== EXCERPT TO READ ==
The fishing from the boat has been very good although we’ve sometimes had to develop strategies to bring success. I say this slightly cryptically as we are catching plenty of decent fish where others trying to imitate us are not. Sunday’s drift was incredible with well over ten fish brought to the next and just as many lost/missed on the strike. Now is a great time to book a drift, even for those that have been doing them for years, as we might not see low water conditions heading into December for many years to come.
We have a beginner’s workshop running this weekend and we need two more people to round off the numbers. If you or a friend want to learn to fly fish, either from scratch or after messing about on your own for a few years, this workshop could be the perfect fit. We also have drift boat availability later this week and across the weekend. Also please don’t forget our NZ and Idaho trips, as numbers are limited and our new ads go out in the Summer Edition of FlyLife which goes on sale next week.
Our lakes are fishing well with these cooler spells keeping them in great shape. There are plenty of rising fish but to be honest it’s kind of hard to recommend them as the river is doing so well at the moment! Nonetheless they are good fun and offer those staying in the cottage another fishing option during their visit.
So that’s it. I could go on and on but I am time-poor at the moment and some information needs to be kept just for those who support us by stopping by the store or doing a trip of some sort.
Thanks to all of you that do. We really appreciate your support.
See you on the river and tight lines to all.
===
== DATASET EXTRACT ==
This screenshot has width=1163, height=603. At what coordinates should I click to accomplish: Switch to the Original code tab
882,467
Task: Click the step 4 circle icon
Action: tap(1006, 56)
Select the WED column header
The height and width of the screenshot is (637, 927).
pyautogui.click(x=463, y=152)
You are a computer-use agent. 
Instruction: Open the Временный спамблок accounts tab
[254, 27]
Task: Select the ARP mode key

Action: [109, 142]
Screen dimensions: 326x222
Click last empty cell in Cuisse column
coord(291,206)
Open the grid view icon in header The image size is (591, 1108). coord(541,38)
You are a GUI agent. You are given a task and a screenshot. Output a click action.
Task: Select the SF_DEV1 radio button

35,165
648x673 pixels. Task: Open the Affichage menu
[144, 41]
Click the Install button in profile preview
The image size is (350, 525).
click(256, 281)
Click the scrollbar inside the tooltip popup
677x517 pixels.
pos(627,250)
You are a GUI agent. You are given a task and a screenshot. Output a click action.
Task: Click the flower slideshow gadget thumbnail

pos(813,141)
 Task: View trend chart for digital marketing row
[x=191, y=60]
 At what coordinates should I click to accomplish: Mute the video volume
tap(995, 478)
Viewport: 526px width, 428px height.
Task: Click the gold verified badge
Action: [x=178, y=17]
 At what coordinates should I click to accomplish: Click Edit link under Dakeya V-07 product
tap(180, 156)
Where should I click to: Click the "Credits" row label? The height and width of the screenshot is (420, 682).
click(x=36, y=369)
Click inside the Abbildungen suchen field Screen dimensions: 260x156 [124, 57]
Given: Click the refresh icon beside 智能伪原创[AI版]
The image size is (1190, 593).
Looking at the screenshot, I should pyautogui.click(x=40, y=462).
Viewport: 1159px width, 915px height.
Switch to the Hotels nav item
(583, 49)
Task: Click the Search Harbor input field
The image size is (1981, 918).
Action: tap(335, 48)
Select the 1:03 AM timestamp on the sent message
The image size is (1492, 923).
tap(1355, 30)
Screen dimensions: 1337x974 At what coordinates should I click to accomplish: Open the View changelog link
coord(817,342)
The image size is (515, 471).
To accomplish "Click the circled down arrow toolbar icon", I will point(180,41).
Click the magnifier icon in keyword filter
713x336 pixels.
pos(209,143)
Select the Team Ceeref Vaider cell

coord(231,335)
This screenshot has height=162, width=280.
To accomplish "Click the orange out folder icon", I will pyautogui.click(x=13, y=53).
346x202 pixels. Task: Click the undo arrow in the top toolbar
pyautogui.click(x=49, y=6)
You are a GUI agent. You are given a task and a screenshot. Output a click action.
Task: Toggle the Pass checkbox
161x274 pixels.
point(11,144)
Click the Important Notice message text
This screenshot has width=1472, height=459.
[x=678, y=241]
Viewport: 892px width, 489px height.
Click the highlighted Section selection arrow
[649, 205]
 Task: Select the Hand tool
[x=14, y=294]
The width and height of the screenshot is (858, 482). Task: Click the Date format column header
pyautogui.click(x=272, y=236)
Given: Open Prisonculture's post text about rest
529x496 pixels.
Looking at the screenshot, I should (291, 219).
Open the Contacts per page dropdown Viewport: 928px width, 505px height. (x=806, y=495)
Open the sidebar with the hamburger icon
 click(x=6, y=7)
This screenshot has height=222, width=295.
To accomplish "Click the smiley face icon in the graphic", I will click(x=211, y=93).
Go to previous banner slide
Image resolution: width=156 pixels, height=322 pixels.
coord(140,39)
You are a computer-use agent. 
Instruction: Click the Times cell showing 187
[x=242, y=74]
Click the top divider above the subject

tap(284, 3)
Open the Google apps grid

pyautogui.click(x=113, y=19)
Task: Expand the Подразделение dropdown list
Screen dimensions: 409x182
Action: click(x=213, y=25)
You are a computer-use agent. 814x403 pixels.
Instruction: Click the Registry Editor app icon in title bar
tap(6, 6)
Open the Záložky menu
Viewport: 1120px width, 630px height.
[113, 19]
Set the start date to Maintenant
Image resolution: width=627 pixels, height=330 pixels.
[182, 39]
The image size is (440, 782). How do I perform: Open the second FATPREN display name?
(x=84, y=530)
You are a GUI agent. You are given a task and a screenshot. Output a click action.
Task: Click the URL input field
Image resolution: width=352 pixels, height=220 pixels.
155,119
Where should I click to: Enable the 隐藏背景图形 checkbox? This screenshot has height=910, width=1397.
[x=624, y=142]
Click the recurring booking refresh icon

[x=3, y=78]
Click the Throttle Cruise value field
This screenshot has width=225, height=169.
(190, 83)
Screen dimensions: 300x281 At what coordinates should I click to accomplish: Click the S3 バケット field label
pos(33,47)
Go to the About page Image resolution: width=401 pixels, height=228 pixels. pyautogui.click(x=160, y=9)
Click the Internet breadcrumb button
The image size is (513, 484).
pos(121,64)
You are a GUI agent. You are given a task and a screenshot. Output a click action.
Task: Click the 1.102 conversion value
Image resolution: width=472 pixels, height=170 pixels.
===
§ **THE TASKS**:
1. Repeat the passage of the fishing report from "Our lakes are" up to and including "appreciate your support.".
2. According to the fishing report, how many more people are needed for the beginner's workshop running this weekend?

§ **EXERCISE ANSWERS**:
1.
Our lakes are fishing well with these cooler spells keeping them in great shape. There are plenty of rising fish but to be honest it’s kind of hard to recommend them as the river is doing so well at the moment! Nonetheless they are good fun and offer those staying in the cottage another fishing option during their visit.
So that’s it. I could go on and on but I am time-poor at the moment and some information needs to be kept just for those who support us by stopping by the store or doing a trip of some sort.
Thanks to all of you that do. We really appreciate your support.

2. Two more people.